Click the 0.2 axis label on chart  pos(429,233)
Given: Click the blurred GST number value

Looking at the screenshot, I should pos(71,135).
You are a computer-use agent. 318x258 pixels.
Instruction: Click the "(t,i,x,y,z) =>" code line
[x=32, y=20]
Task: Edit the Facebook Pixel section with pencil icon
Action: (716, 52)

▶ _Problem details_: Reproduce all the data exactly. Include every line.

▶ _Completed exercise_:
Click the 0.2 axis label on chart  pos(429,233)
Given: Click the blurred GST number value

Looking at the screenshot, I should pos(71,135).
You are a computer-use agent. 318x258 pixels.
Instruction: Click the "(t,i,x,y,z) =>" code line
[x=32, y=20]
Task: Edit the Facebook Pixel section with pencil icon
Action: (716, 52)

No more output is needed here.